Recently approved by the High Authority for Health, this French vaccine will only be administered as a booster dose to fight against the weak vaccination of Covid-19.
While the figures of vaccination are slowly increasing, the Sanofi vaccine against the serious effects of Covid-19, responding under the name of VidPrevtyn Beta, recently received the approval of the French High Authority for Health to give new impetus to this recall campaign. However, it will still be necessary to wait a few days before receiving the dose from Sanofi because it will only be from December 23 that pharmacies will receive these doses according to the West France.
Recently asked about the vaccination figures, the Minister of Health Francois Braun, still lamented a level that was too low.
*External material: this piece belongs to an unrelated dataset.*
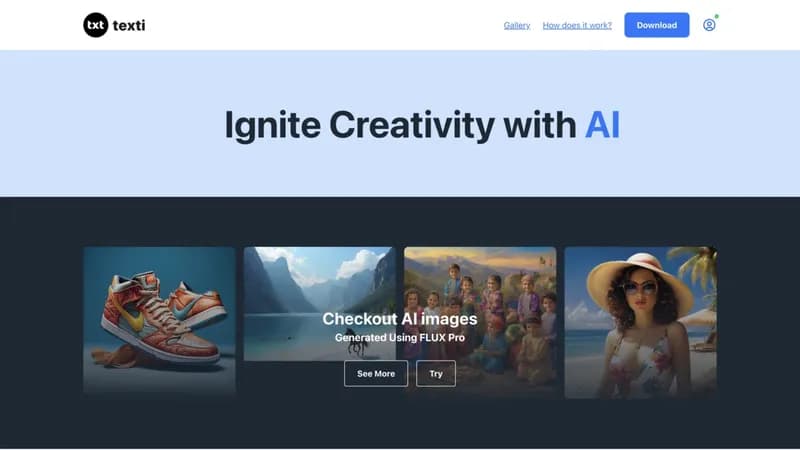Image resolution: width=800 pixels, height=450 pixels.
Task: Click the horse silhouette in the lake image
Action: click(x=358, y=348)
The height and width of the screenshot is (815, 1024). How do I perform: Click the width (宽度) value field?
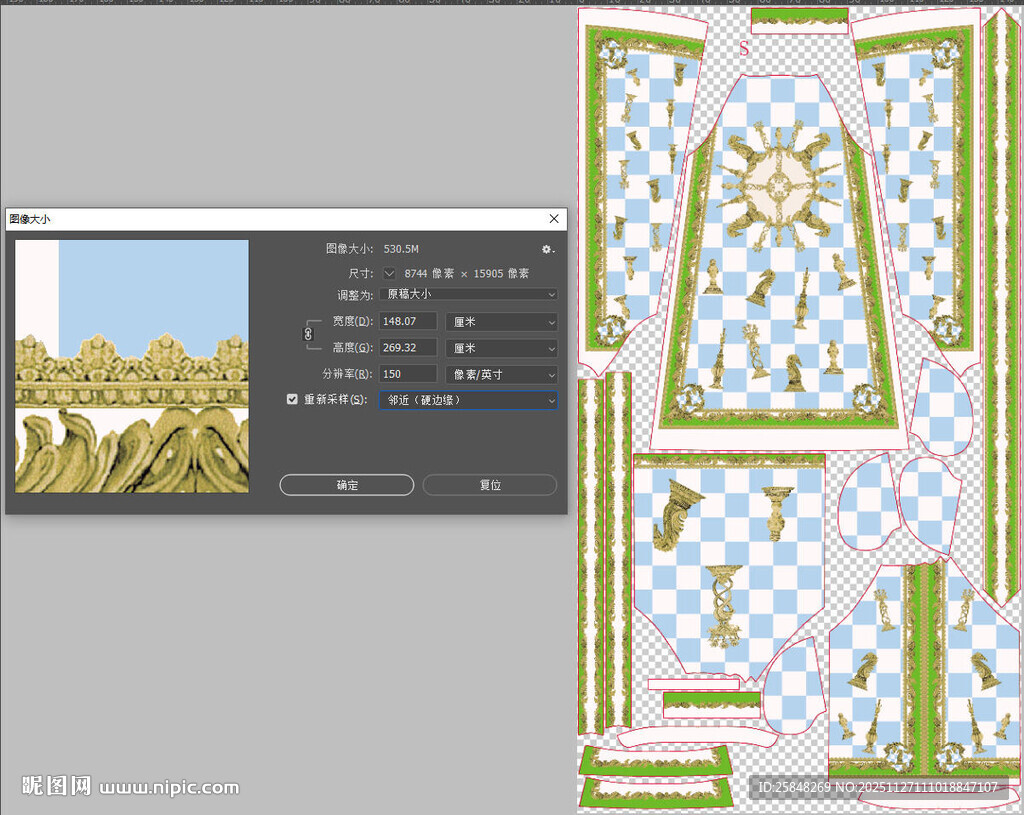click(x=408, y=321)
Asked by the JDD on December 17, he indicated that only 30% of people over 80 had received a booster dose, a “worrying” figure for the minister. In an attempt to further accelerate vaccination, the High Authority for Health has therefore approved the vaccines of Sanofi on French territory and of Novavax, as a vaccine eligible for the recall. These vaccines are “an opportunity to remobilize the French” wrote in a communicated the French health authority.
Public Health France has also indicated that as of December 20, 71,212 new ones have been identified, a drop of 26% in one week, a sign of a stabilization of the ninth wave against an increase of more than 15% in critical care in seven days with 793 admissions as of December 16.
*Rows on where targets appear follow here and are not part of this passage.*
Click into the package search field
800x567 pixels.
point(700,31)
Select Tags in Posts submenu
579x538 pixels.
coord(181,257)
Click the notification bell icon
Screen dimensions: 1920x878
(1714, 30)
How does Sanofi’s vaccine, VidPrevtyn Beta, work?
This vaccine, developed by the French company Sanofi and the British company GlaxoSmithKline (GSK), does not use messenger RNA technology, and is similar to the operating mode of a so-called “classic” vaccine. This vaccine uses so-called “recombinant protein” technology, i.e. the vaccine contains as antigen “a recombinant protein copy of the surface protein of a Beta variant of SARS-CoV-2 and an adjuvant” as mentioned by the website MyVaccines. Clearly, VidPrevtyn Beta contains a version of the Spike protein which causes Covid-19, manufactured in the laboratory and an adjuvant therefore triggering an immune reaction to protect the person in the event of subsequent contamination.
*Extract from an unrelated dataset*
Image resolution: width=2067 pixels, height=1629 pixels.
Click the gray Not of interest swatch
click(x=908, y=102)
An effective vaccine against the Omicron variant?
The High Authority for Health has noted, based on the results of CoviBoost, that the vaccine showed “a good immune response against BA4/5 variants with this vaccine”, despite still “limited” data. The French health authority declared to be “awaiting additional elements confirming the first data which suggest an efficacy at least equivalent to that of the vaccines currently recommended against the Omicron BA.4/BA.5 variant”. For its part, the European Medicines Agency underlined in a FAQs that a “booster injection with VidPrevtyn Beta restored immunity against different variants of the SARS-CoV-2 virus in 627 people aged 18 years and older who had previously completed a primary series”.
Who can be injected with this vaccine?
First of all, it should be emphasized that it is a “second-line” vaccine, recommended the High Authority for Health which “maintains its recommendation to preferentially use bivalent mRNA vaccines, regardless of the vaccines used previously”. Then, this vaccine only concerns people over the age of 18 for the moment, as the tests have not been carried out in children, precise the EMA. Another key indicator, VidPrevtyn Beta will only be given once as a booster dose, at least four months after a previous mRNA or adenoviral vector vaccine against COVID-19.
In general, as with all boosters, they are recommended 3 months after the last booster for people over 80 and immunocompromised, and 6 months for all others according to the HAS. If a person has been infected with SARS-CoV-2, this reminder must be done at least 3 months after infection.